Так, все почти готово, осталось украсить стол. Она оглядывается, герань все еще цветет, но к Мидсоммару ее цветы совершенно не подходят. Вместо них она отщипывает пару веточек плюща и кладет на скатерть, а потом опять открывает буфет в поисках майского шеста, который Магнус в свое время сделал из зеленого стекла и кусочков золотой смальты. Он нравился Сверкеру. Единственная работа Магнуса, о которой он высказался с одобрением.
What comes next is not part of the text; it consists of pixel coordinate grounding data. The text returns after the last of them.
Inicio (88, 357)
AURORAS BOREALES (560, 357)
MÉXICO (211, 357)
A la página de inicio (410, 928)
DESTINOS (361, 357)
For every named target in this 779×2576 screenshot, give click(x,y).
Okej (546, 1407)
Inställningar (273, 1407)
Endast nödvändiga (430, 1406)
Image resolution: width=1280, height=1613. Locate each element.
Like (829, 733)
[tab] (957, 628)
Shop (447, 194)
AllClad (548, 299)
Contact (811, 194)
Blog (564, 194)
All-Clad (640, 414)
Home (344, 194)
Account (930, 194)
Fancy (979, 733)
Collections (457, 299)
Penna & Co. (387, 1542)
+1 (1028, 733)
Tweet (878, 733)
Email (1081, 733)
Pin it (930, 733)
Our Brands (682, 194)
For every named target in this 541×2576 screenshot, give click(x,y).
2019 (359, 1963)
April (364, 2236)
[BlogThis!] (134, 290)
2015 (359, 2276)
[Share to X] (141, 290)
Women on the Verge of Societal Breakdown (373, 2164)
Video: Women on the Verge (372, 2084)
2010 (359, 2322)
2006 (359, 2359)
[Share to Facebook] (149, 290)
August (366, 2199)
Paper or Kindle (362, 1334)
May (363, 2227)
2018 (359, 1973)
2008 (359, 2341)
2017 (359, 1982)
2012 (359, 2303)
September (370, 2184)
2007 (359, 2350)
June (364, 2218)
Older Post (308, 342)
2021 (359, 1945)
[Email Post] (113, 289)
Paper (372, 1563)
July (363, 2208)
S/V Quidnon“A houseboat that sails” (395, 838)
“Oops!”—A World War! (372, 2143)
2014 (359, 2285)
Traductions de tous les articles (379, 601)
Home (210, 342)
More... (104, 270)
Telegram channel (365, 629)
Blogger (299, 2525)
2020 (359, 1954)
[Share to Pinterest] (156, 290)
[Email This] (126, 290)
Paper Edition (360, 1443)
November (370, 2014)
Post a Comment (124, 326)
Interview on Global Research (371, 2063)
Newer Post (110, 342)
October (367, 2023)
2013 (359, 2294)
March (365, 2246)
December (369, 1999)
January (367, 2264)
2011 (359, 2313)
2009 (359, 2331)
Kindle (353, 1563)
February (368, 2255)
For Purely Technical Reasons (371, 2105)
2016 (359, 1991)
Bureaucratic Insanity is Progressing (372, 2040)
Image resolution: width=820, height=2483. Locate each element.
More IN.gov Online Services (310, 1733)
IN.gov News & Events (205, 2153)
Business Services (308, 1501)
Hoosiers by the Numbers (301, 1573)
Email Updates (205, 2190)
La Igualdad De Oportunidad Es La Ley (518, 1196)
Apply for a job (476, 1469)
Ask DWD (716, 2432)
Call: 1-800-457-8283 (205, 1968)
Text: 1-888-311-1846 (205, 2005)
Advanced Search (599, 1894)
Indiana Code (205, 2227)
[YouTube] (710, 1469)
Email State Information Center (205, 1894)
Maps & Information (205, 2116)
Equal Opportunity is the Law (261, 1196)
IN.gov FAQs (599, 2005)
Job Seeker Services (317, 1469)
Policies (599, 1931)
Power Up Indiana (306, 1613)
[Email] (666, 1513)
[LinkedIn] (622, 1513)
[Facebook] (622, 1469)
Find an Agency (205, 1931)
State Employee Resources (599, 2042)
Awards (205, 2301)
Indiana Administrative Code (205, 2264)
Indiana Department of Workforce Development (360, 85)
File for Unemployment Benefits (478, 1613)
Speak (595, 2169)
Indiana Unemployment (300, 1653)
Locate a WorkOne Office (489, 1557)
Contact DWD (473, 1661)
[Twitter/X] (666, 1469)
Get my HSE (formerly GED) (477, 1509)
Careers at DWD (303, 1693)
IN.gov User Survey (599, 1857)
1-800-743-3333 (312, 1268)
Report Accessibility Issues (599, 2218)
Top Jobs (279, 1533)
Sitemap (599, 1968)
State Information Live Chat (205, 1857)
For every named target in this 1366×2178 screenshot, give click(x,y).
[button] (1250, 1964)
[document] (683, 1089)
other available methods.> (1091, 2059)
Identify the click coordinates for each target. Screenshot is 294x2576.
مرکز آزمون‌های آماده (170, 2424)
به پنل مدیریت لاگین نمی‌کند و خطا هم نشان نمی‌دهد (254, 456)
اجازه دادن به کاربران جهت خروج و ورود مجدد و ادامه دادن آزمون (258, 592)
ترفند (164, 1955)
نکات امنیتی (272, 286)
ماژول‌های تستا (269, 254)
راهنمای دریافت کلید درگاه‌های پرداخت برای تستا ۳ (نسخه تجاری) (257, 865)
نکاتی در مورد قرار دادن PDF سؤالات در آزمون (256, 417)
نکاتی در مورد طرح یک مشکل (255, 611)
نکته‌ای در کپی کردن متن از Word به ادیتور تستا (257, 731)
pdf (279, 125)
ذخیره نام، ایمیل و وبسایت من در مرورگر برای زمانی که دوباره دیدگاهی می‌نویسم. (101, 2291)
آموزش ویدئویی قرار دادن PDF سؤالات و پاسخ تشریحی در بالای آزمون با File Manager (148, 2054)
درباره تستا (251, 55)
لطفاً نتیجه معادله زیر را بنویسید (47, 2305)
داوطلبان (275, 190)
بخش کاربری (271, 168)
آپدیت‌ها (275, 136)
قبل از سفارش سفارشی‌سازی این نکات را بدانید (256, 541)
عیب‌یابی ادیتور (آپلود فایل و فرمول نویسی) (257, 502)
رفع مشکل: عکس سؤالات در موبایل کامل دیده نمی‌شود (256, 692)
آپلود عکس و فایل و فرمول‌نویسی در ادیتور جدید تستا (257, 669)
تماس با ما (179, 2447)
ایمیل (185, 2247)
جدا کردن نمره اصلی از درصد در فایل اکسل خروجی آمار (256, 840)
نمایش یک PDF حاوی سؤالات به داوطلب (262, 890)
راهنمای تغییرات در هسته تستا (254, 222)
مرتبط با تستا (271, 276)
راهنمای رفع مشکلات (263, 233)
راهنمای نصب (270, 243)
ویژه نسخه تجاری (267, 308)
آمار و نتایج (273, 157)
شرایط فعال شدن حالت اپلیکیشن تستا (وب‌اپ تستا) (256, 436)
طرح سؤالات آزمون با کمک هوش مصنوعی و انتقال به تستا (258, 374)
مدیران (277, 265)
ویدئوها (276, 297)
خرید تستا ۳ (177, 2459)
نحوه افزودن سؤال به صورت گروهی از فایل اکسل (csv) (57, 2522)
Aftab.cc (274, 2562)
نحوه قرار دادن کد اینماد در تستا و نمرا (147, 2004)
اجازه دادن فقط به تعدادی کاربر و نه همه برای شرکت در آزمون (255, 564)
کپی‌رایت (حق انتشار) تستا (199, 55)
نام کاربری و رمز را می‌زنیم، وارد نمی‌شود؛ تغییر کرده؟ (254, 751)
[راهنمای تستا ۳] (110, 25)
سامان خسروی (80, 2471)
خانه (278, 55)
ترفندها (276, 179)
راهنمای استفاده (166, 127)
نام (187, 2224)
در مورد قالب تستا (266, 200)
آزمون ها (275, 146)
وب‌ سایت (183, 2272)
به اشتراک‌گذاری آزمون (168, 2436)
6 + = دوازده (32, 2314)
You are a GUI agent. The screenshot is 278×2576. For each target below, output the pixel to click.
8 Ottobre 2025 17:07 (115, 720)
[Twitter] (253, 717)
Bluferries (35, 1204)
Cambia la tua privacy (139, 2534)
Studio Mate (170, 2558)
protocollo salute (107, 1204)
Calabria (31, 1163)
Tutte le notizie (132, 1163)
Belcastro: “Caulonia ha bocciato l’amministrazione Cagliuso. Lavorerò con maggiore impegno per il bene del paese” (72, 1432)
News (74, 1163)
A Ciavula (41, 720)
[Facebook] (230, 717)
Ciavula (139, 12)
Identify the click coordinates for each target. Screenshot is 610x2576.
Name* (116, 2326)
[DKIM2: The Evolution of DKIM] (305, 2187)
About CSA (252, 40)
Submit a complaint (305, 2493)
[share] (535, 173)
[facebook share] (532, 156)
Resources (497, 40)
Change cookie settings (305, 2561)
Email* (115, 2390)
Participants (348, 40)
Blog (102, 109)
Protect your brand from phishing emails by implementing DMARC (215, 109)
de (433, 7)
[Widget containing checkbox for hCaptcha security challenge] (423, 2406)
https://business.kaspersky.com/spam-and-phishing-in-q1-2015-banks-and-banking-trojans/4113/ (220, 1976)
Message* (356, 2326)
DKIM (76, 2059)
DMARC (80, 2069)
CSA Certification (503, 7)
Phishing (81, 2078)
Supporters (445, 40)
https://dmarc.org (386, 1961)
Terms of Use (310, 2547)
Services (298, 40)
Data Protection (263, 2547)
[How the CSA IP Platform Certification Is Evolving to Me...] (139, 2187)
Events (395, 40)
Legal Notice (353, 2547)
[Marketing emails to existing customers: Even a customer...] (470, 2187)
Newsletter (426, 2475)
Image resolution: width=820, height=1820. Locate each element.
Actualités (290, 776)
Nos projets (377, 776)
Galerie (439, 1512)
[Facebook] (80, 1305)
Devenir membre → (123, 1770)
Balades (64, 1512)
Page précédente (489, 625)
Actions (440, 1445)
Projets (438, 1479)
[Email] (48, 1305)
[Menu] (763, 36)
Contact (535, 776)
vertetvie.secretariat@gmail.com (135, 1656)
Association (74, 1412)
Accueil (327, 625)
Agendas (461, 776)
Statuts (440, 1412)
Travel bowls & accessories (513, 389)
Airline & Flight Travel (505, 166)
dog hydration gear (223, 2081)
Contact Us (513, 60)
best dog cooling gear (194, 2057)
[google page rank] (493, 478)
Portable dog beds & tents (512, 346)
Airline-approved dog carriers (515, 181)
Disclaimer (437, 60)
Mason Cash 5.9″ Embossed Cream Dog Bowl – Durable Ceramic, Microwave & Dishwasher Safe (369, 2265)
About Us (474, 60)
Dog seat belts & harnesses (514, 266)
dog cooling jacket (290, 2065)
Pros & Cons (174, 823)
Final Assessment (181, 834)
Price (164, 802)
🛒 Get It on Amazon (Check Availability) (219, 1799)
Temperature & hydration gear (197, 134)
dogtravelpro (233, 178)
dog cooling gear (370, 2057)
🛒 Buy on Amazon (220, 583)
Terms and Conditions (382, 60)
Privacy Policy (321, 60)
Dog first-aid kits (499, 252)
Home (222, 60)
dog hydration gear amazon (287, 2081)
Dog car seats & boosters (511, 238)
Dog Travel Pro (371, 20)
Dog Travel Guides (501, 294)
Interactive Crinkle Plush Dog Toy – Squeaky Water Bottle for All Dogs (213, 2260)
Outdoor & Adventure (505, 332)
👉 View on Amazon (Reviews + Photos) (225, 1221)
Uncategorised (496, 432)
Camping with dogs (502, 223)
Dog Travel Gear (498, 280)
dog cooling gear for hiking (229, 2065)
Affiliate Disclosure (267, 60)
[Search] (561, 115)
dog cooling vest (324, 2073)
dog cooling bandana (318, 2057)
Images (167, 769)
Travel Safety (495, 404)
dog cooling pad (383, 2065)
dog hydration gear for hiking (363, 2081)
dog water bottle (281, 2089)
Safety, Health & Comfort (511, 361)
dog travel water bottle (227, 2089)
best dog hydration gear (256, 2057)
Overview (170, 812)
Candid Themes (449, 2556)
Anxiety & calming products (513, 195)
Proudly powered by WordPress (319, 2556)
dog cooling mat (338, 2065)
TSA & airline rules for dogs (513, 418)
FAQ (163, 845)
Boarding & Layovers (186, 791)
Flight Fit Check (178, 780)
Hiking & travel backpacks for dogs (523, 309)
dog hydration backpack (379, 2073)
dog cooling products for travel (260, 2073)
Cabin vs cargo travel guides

Поставив коробку на буфет, она разворачивает шелковую бумагу, взвешивает в руке тяжелую статуэтку и внимательно разглядывает. Шест в полнейшей сохранности. До сих пор ни одной трещины. Ни единый кусочек смальты не вывалился. Мод уже поворачивается, чтобы поставить его на стол, но замирает. Что-то не так, но только несколько мгновений спустя она поняла, что именно. Свет по ту сторону озера. Слабый огонек движется вдоль воды, то гаснет, то загорается снова.

МэриМари вернулась.

Мод испускает тяжкий вздох, похожий на рыдание. Этой ночью Мидсоммара не будет.

вода

Сверкер дремлет, сидя в кресле-каталке. Хокан Бергман, мгновение поколебавшись, делает шаг в комнату.

— Сверкер, — говорит он. — Вы не спите?

Тот открывает глаза и, посмотрев на него, закрывает снова.

— Мэри вам, наверное, сказала, — мы бы хотели взять у вас интервью.

Сверкер не отвечает и не открывает глаз.

— Но вы, вероятно, сами слышали, что вся история о несчастном случае с вами вышла наружу. Так что самое время изложить вашу собственную версию. Это в ваших же интересах.

Ноль реакции. Снаружи в холле я пробую повторить Сверкеров кунштюк — закрываю глаза и пытаюсь исчезнуть.

Перед самой дверью стоят старые Сверкеровы кеды.

Мари замирает, уставившись на них, прежде чем выключить фонарик и включить свет. Все как было, даже непохоже, что дом сдавали. Кажется, прошло всего несколько месяцев с тех пор, как она, заперев дверь после проведенного тут отпуска, шла вслед за Сверкером к машине — оба молчали, погруженные в мысли о предстоящей осени и работе. Дождевики по-прежнему висят на крючках — ее белый, его синий. Вязаный свитер лежит, аккуратно сложенный, на полке для шляп, рядом бейсболка с логотипом «Афтонбладет». И пахнет деревом. Свежим деревом.

О, произносит Сверкер в глубине ее памяти. Этот запах. Помнишь?

Она не отвечает, только отпихивает ногой кеды и ставит пакет с продуктами на циновку. Полупустой, он со вздохом валится набок.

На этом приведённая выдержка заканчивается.